The talk, “What the Public Thinks About Unions and What the Labour Movement Should Do About It,” will take place Thursday, Oct. 30, from 11:30am to 1:30pm, at S701 Ross Building, Keele campus.
In this public talk, which is part of the ongoing Global Labour Speakers Series, Juravich will use Gallop poll data from the United States, as well as polling data collected in Wisconsin during recent labour struggles in that state, to examine public attitudes towards unions and the implications for labour movement strategy.
The workshop, “Looking Inside the Corporate World: Strategic Corporate Research Workshop,” will take place Friday, Oct. 31, from 9:30am to 4:30pm, and Saturday, Nov. 1, from 9:30am to 4:30pm, at 2114 and 2116 Technology Enhanced Learning Building, Keele campus.
Sponsored by the Global Labour Research Centre and the Toronto and York Region Labour Council, this two-day workshop will be of particular interest for union and community-based and environmental activists to learn the basic tools for how to look inside the corporate world.

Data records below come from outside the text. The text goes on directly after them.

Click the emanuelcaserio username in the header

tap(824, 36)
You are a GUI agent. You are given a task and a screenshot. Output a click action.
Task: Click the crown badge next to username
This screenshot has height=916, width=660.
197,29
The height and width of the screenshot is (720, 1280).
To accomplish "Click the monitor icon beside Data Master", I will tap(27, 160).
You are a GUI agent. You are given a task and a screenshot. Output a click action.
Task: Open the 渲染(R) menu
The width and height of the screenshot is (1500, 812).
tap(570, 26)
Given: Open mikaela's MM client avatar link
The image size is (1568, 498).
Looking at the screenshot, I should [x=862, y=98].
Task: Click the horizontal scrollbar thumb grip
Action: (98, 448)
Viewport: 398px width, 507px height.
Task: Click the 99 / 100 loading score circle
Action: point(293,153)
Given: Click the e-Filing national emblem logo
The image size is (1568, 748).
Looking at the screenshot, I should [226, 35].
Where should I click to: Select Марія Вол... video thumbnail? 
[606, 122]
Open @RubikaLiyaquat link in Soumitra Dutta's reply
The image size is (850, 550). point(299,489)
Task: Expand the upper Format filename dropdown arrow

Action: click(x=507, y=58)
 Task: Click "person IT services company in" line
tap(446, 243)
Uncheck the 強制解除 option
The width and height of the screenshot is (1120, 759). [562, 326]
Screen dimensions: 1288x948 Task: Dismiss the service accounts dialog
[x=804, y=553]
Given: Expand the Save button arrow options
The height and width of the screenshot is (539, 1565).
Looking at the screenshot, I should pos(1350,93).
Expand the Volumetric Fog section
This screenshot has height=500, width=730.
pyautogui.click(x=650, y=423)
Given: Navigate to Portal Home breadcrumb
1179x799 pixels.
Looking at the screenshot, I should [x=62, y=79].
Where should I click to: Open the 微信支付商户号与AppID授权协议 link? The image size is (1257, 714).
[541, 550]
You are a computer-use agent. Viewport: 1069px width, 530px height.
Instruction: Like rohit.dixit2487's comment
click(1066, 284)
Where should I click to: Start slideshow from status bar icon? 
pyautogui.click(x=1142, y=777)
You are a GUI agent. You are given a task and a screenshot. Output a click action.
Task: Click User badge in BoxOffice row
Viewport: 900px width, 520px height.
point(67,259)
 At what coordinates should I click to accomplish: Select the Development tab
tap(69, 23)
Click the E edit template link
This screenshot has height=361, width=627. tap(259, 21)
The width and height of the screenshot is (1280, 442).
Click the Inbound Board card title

The workshop will identify and explore public sources of information on a wide variety of firms and how to use this information to build innovative and creative campaigns. There will be plenty of hands-on experience using major databases and working collaboratively to deepen our understanding of the corporate world.
The cost of the workshop is $150 with institutional support or $50 without institutional support. All materials and lunch on both days will be included. Parking is available at an additional cost ($20 on Friday, $7 on Saturday). The deadline to register is Oct. 24. To register, visit the Global Labour Research Centre website for the registration form.
About Tom Juravich
Juravich received a PhD in sociology in 1984 from the University of Massachusetts, Amherst. From 1984 to 1993, he was on the faculty of the Department of Labor Studies at Pennsylvania State University, where he directed a workers’ education program in the greater Philadelphia area. He joined the UMass Labor Center in 1993, and from 1996 to 2007 served as director of the centre. In 1995 he was part of a team that founded the Union Leadership and Administration program, a limited-residency master’s program for union officers, activists and staff, serving as its director from 1995 to 2007.
His research interests include strategic corporate research and campaigns, work and the labour process, union organizing, and union and worker culture. He is author and co-author of several books, including: Chaos on the Shop Floor: A Worker’s View of Quality, Productivity, and Management; Union Organizing in the Public Sector: An Analysis of State and Local Elections;
Commonwealth of Toil: Chapters in the History of Massachusetts Workers and Their Unions; Ravenswood: The Steelworkers’ Victory and the Revival of American Labor; The Future of Work in Massachusetts; At the Altar of the Bottom Line: The Degradation of Work in the 21st Century; and the forthcoming Maybe I’m Not Canadian Enough: The Struggle of Racialized Workers Confronting a Factory Shut-down (Canadian Centre for Policy Alternatives).